December 30, 2013 at 2:14 pm
I have an issue with a store procedure that takes roughly 25 minutes to complete. the table that this store procedure is running against has rougly 12 million records. I am not sure if I have coded this in a most efficient way.
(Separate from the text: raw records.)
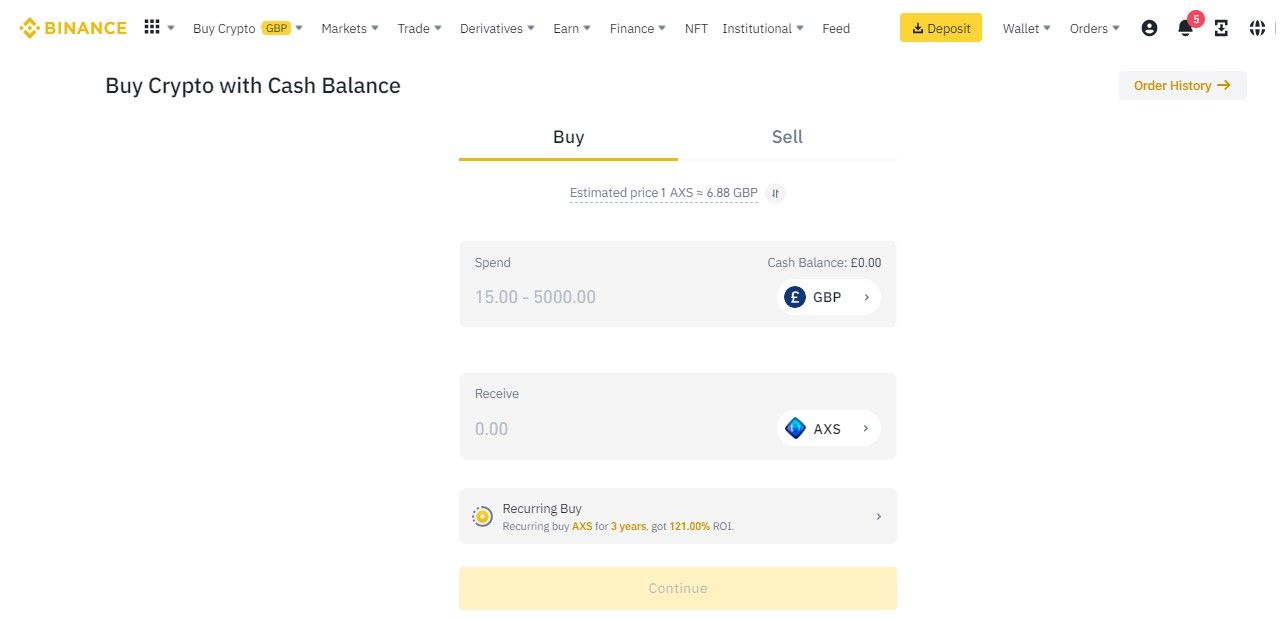This screenshot has height=618, width=1282.
Task: Open the user profile icon
Action: pos(1149,28)
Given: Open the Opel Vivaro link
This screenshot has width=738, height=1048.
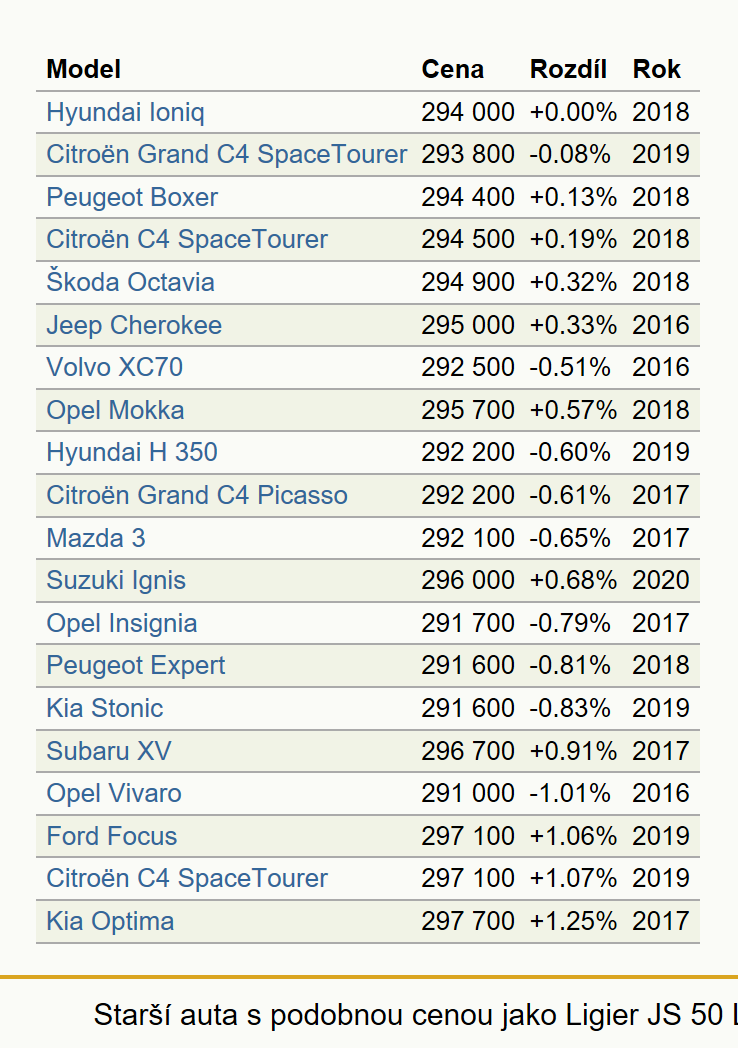Looking at the screenshot, I should click(114, 793).
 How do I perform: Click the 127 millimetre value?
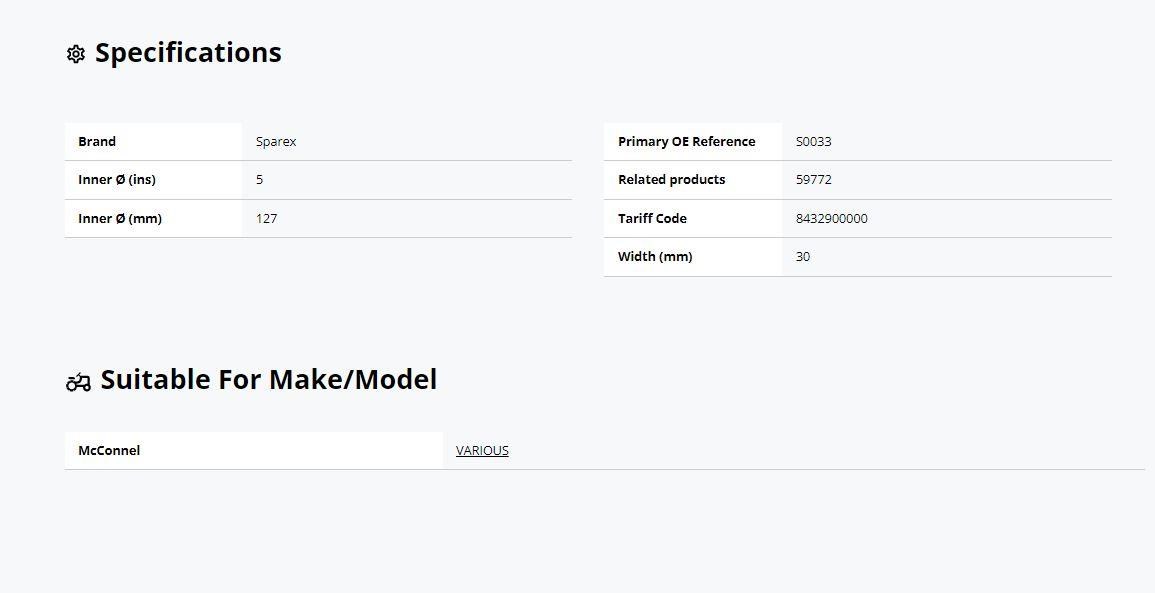point(266,218)
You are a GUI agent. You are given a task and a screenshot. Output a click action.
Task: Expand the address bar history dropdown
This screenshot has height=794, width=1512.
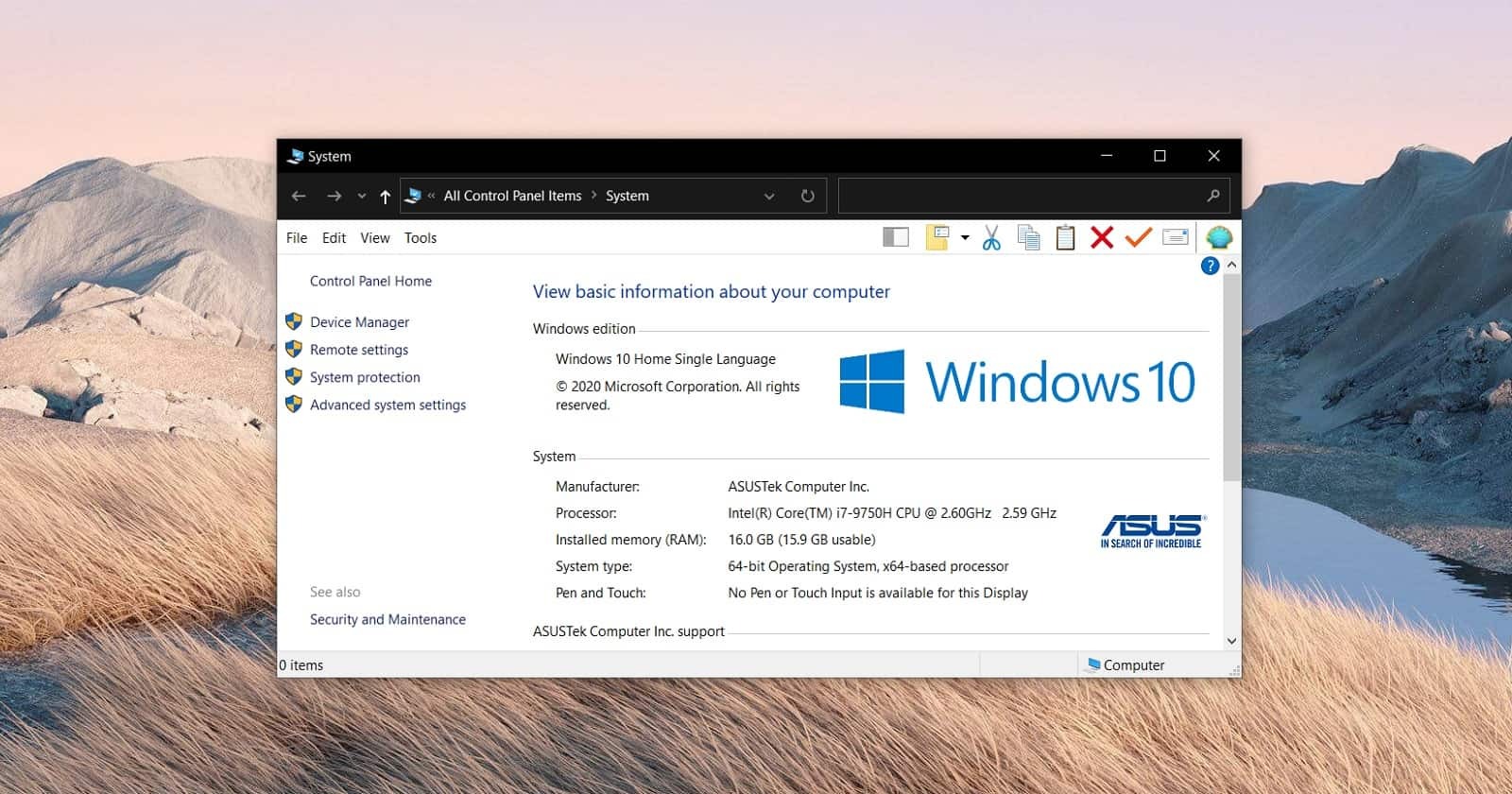click(769, 197)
I am thinking that even though this works, I might need to consider creating a different route altogether.
Here is the SP:
USE [FIS2]
GO
/****** Object: StoredProcedure [dbo].[admin_DeleteE7TimeClockDetailDuplicates] Script Date: 12/30/2013 16:07:26 ******/
SET ANSI_NULLS OFF
GO
SET QUOTED_IDENTIFIER OFF
GO
ALTER PROCEDURE [dbo].[admin_DeleteE7TimeClockDetailDuplicates] AS
--If Time Clock Details Table doesn't have the number of columns we're expecting, then abort
DECLARE @ColumnCount INT
SET @ColumnCount = (SELECT COUNT(column_name) FROM information_schema.columns WHERE table_name = 'ps_micros_e7_time_clock_details' AND column_name NOT LIKE 'keyCol')
IF @ColumnCount <> 37 -- As of 5/21/10
BEGIN
SELECT 'TABLE ps_micros_e7_time_clock_details appears to have changed ... unable to remove duplicates!' AS Error
RETURN 1
END
IF EXISTS (SELECT * FROM tempdb.dbo.sysobjects WHERE xtype = 'U' AND id = object_id( N'tempdb..#StoreOIDs')) DROP TABLE #StoreOIDs
DECLARE @PollDate AS VARCHAR(10) SET @PollDate = CONVERT(VARCHAR(10), GETDATE(), 101)
DECLARE @StoreOID AS VARCHAR(50)
SELECT DISTINCT store_oid INTO #StoreOIDs FROM ps_micros_e7_time_clock_details ORDER BY store_oid
WHILE (SELECT COUNT(store_OID) FROM #StoreOIDs) > 0
BEGIN
SET @StoreOID = (SELECT TOP 1 store_oid FROM #StoreOIDs)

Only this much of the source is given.